# Brock Lesnar vs. Edge for WM 39?



## [The_Game] (Aug 13, 2007)

I would love to see Lesnar v Edge, that’s one of my dream matches within the current superstars.


----------



## Tomzy95 (Jan 6, 2019)

No, I’ve seen enough spammmed German suplexes and F5’s in my life and I am satisfied.

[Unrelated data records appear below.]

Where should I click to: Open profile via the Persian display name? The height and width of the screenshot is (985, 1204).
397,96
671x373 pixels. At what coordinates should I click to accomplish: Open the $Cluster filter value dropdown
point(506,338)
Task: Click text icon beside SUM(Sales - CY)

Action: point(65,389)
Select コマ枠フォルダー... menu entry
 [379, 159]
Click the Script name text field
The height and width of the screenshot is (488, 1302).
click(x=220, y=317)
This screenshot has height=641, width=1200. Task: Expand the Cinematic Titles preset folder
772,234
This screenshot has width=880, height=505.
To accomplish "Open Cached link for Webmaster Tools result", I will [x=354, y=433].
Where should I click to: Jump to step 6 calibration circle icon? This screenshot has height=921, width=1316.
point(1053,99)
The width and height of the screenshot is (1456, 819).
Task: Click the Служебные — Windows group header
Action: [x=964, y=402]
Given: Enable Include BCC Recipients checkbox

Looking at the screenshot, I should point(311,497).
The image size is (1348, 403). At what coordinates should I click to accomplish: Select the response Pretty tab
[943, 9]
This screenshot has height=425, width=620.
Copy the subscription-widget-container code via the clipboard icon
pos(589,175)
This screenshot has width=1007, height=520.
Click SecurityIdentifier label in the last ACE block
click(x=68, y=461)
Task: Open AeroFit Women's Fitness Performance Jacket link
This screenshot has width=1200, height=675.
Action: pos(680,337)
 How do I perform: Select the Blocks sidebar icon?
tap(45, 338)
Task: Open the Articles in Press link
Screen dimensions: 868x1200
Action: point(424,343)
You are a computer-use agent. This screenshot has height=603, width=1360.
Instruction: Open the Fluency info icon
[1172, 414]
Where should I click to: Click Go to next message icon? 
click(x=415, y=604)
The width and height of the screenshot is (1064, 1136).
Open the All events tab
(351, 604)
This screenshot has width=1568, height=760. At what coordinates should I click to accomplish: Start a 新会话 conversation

Keep Lesnar away, Edge can do much better


----------



## Chelsea (Jul 26, 2018)

Doesn't sound bad.

With Trips in charge, I am pretty excited about WM 39. Seeing him leave his boots in the ring at WM 38 while Vince had a match was saddening. Now I'm super glad that the old fuck is gone.


----------



## JAROTO (Nov 4, 2011)

If it's not Lesnar vs Lashley 2 at WM39, then I would be ok with Lesnar vs Edge.


----------



## DetroitsFinest61 (7 mo ago)

Why though? So Brock can squash Edge like he did Randy Orton? If its not a squash match I’m all for it.


----------



## Bagelalmond (Jul 17, 2013)

It could’ve been a great match in 2012. Asking both of them to put on a 5 star match right now seems like a stretch.


----------



## WrestlingFan247 (3 mo ago)

Lesnar vs Edge would be sick


----------



## TAC41 (Jun 8, 2016)

Lesnar/Riddle


Sent from my iPhone using Tapatalk


----------



## Stevieg1993 (Jul 6, 2018)

For some strange reason I've got a feeling they're going do Brock Lesnar vs Logan Paul for Mania.


----------



## redban (Feb 16, 2007)

2006-2008 Edge vs Brock would have been a dream match. I don't know how the match would go today though


----------